Only the lines from the one with "Task: Sort files by the Size column" to the end of the data below should be given again, exactly, with both ends included and pictures omitted.

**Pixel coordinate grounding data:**
————

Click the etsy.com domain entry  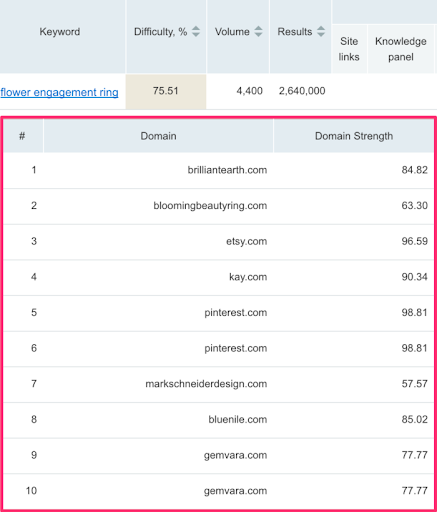(x=247, y=241)
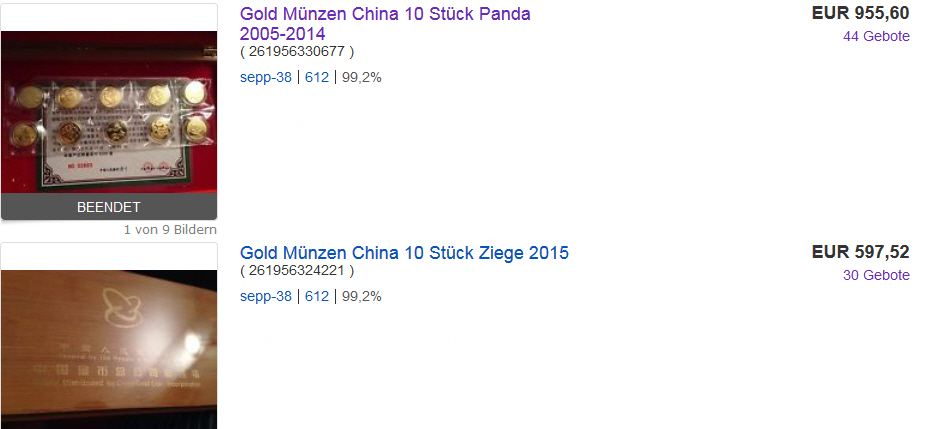Click seller sepp-38 on the Panda listing
The width and height of the screenshot is (928, 429).
tap(266, 77)
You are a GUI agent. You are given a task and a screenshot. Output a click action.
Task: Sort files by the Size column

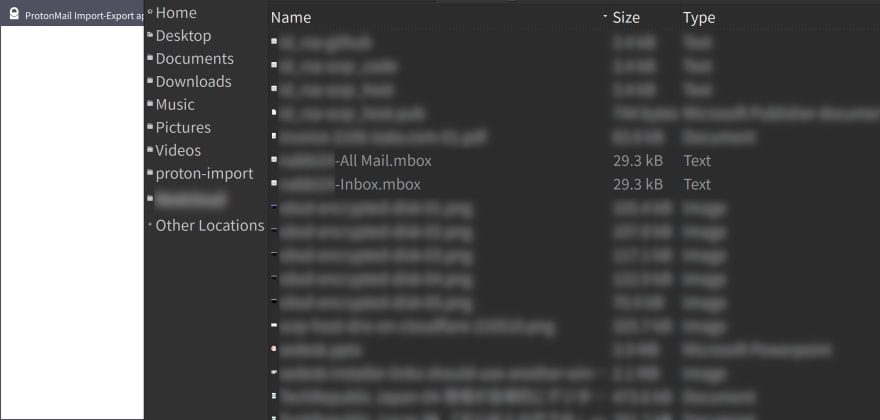(626, 17)
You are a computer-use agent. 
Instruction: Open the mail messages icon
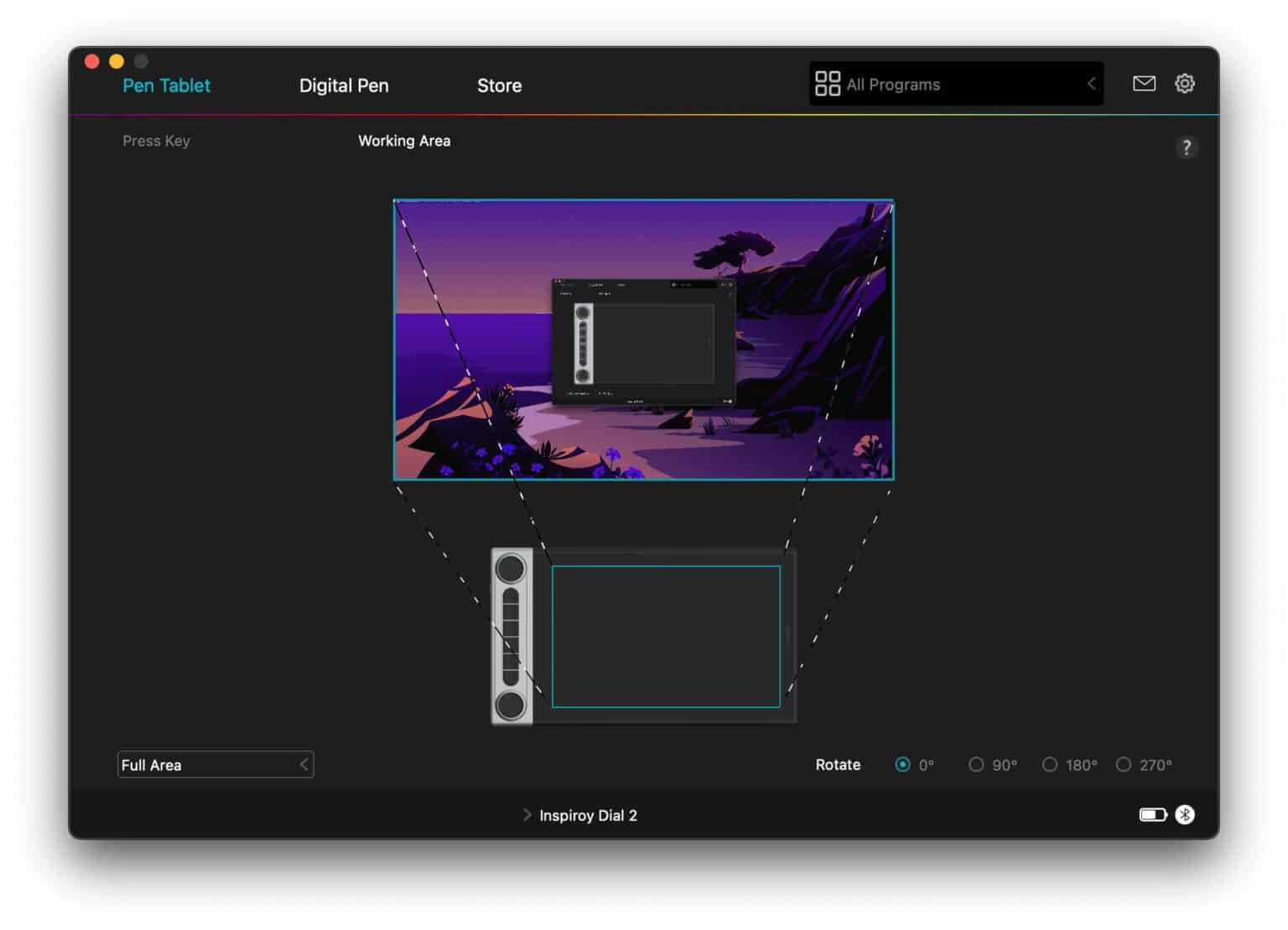[x=1144, y=83]
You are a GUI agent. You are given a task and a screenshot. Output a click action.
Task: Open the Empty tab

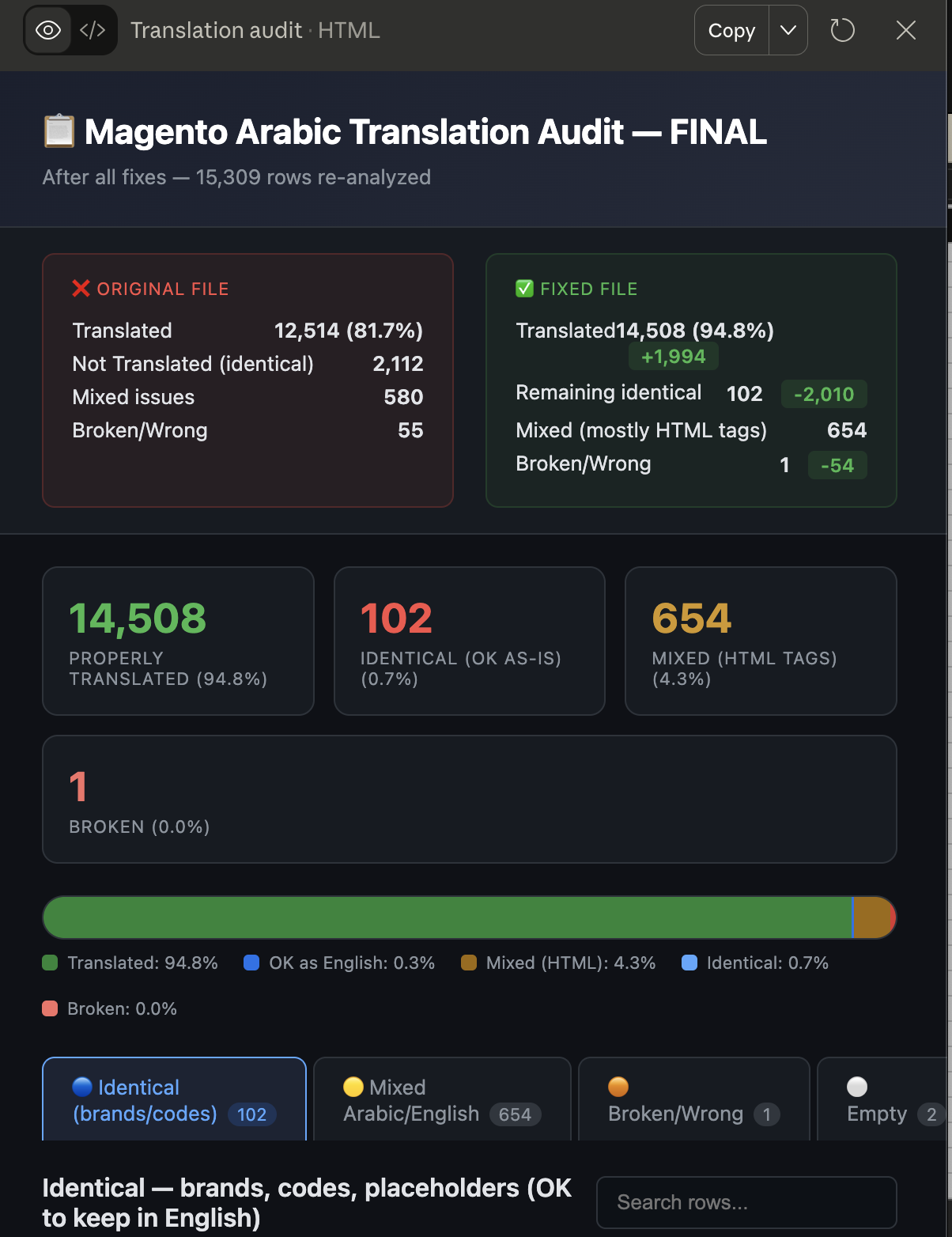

————

**Exercise response:**
Task: Sort files by the Size column

(626, 17)
You are a computer-use agent. 
Instruction: Open the mail messages icon
[x=1144, y=83]
You are a GUI agent. You are given a task and a screenshot. Output a click action.
Task: Open the Empty tab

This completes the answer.